Natasha (not her real name) is a 7-year old girl with Muscular Dystrophy.  Her parents contacted Whiteley & Whiteley, because she was getting older and needed more privacy, including an accessible bathroom, so she could care for herself.  She shared a Jack & Jill bathroom with her sister and the area was cut-up into small spaces; we needed to open it up for the wheelchair.  The diagram below shows the original bathroom layout.

Our plan was to remove the wall between the lavatory area and the toilet/tub area, which provided additional room next to the toilet for accessibility.  We pushed the closet wall back, making the closet two feet deep and adding two feet to the area in front of the lavatory. We now had a five foot turning radius in front of the sink.  Next, we removed the existing vanity and replaced it with one especially designed to accommodate Natasha’s wheelchair.  Finally we widened the doorway from 2’-4” wide to a full 3’-0” and installed a pocket door.  Pocket doors are a good selection, because they slide out of the way, rather than swing through the travel area; however, the hardware used to pull the door closed is recessed into the door and can be difficult for someone with poor manual dexterity to operate.  My personal preference would have been double doors.  Double doors that enclose a 3’-0” opening only swing through 18” each and are easier to reach and open or close.  The diagram below shows the revised bathroom layout.  Note that the door to the sister’s lavatory remains for privacy.
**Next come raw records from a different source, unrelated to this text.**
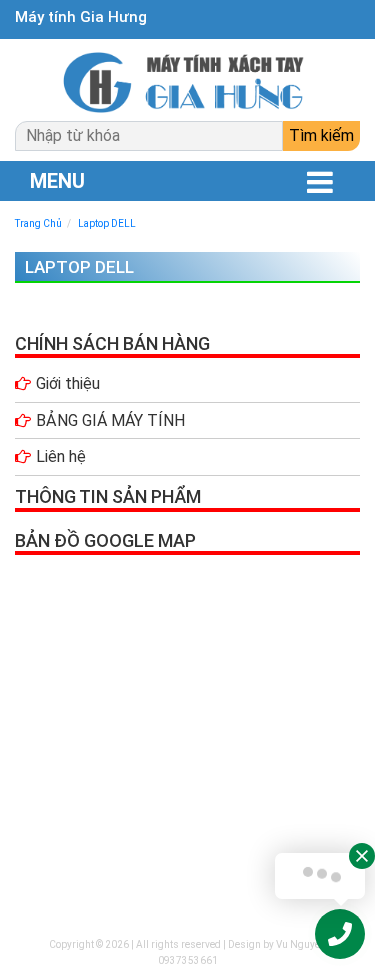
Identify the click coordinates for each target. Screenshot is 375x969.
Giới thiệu (68, 383)
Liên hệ (61, 456)
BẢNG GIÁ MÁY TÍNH (110, 420)
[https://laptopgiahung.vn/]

These were the structural changes that we made to the bathroom.  Fortunately, in this case, none of the altered walls were load-bearing.  When removing walls, it is important that you consult a professional to ensure that the wall is not load-bearing – a wall that supports the end of a joist.  Removing a load bearing wall without re-designing the load distribution will cause serious structural damage and eventual failure.

Next week, we will discuss the details of Natasha’s vanity design, electrical issues, grab bar options and other unique features designed specifically for Natasha.

Tuesday, June 17, 2014

Introduction to Whiteley & Whiteley

Welcome to Whiteley & Whiteley’s new blog.  Who – or what – is Whiteley & Whiteley?  We are a home design firm that specializes in designs for special needs children and adults.  I am David Whiteley, the principal designer and I will be writing this blog with my wife, Diane, our creative consultant.

Our passion for special needs design began when my brother, Bill, slipped on the ice and broke his hip.  Although he lived in an expensive home in an exclusive neighborhood, he was unable to access the bathrooms with a wheelchair, because the doors were too narrow.  When I found out about his dilemma, I decided that all of my future home designs would be wheelchair adaptable; the hallways and doors would be wide enough to accommodate a wheelchair, and at least one bathroom would be accessible.  Then, a few years ago, I met a woman with a special needs child who explained the difficulties in finding an architect or designer who understood the nuances of designing for special needs.  Most are familiar with ADA, but special needs represent a much wider spectrum. I decided to learn as much as possible about designing fully functional homes for special needs.  To that end, I became a Certified Aging in Place Specialist (CAPS), attended special needs trade shows and participated in projects to design and build homes for special needs children and adults.

I am ready to begin sharing my knowledge, but more importantly, I hope that you will share yours.  I would like this to be an interactive blog where parents and children can discuss the challenges of designing a home for the special needs community.  I include “children” because I have found that special needs home design includes creating spaces for our aging parents, commonly referred to as mother-in-law suites.

I have a list of topics that I will cover, such as designing the most functional bathroom vanity or the different types of doors and their applications; however, we will also let the blog follow the thread of thoughts from the readers.  Enjoy.